Cross the Line (Alex Cross #24)

Eighty miles per hour; ninety. The Maserati’s brake lights flashed in front of him as the parkway came out of the big easterly curve. But the driver of the Italian sports car was not set up for the second turn of a lazy and backward S.

Mercury pounced on the rookie mistake; he crouched low, gunned the bike, and came into the second curve on a high line, smoking-fast and smooth. When he exited the second curve, he was right on the Maserati’s back bumper and going seventy-plus.

The parkway ran a fairly true course south for nearly a mile there, and the Italian sports car tried to out-accelerate Mercury on the straight. But the Maserati was no match for Mercury’s custom ride.

He drafted right in behind the sports car, let go of the left handlebar, and grabbed the Remington 1911 pistol Velcroed to the gas tank.

Eighty-nine. Ninety.

Ahead, the parkway took a hard, long left turn. The Maserati would have to brake. Mercury decelerated, dropped back, and waited for it.

The second the brake lights of the Italian sports car flashed, the motorcyclist hit the gas and made a lightning-quick jagging move that brought him right up next to the Maserati’s passenger-side window. No passenger.

Mercury got no more than a silhouette image of the driver before he fired at him twice. The window shattered. The bullets hit hard.

The Maserati swerved left, smacked the guardrail, and spun back toward the inside lane just as Mercury’s bike shot ahead and out of harm’s way. He downshifted and braked, getting ready for the coming left turn.

In his side-view mirror, he watched the Maserati vault the rail, hit trees, and explode into fire.

Mercury felt no mercy or pity for the driver.

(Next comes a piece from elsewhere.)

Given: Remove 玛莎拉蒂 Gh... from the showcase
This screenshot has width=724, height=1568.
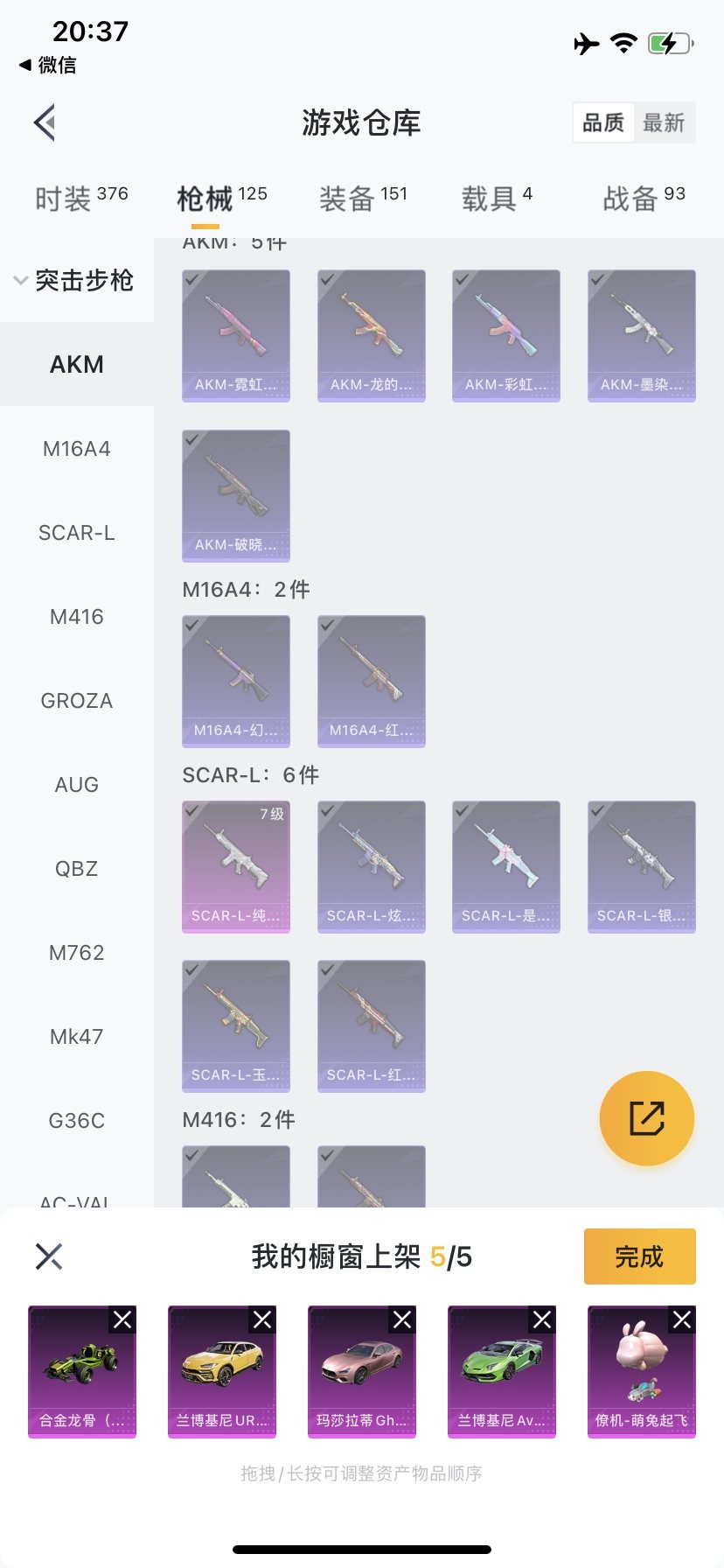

The sonofabitch should have known that speed kills.





Part One


A COP KILLING





CHAPTER


1


LEAVING THE GLUTEN-FREE Aisle at Whole Foods, Tom McGrath was thinking that the long, lithe woman in the teal-colored leggings and matching warm-up jacket in front of him had the posture of a ballerina.

In her early thirties, with high cheekbones, almond-shaped eyes, and jet-black hair pulled back in a ponytail, she was lovely to look at, exotic even. She seemed to sense his interest and glanced back at him.

In a light Eastern European accent, she said, “You walk like old fart, Tom.”

“I feel like one, Edita,” said McGrath, who was in his mid-forties and built like a wide receiver gone slightly to seed. “I’m stiff and sore where I’ve never even thought of being stiff and sore.”

“Too many years with the weights and no stretching,” Edita said, putting two bottles of kombucha tea in the cart McGrath was pushing.

“I always stretch. Just not like that. Ever. And not at five in the morning. I felt like my head was swelling up like a tick’s in some of those poses.”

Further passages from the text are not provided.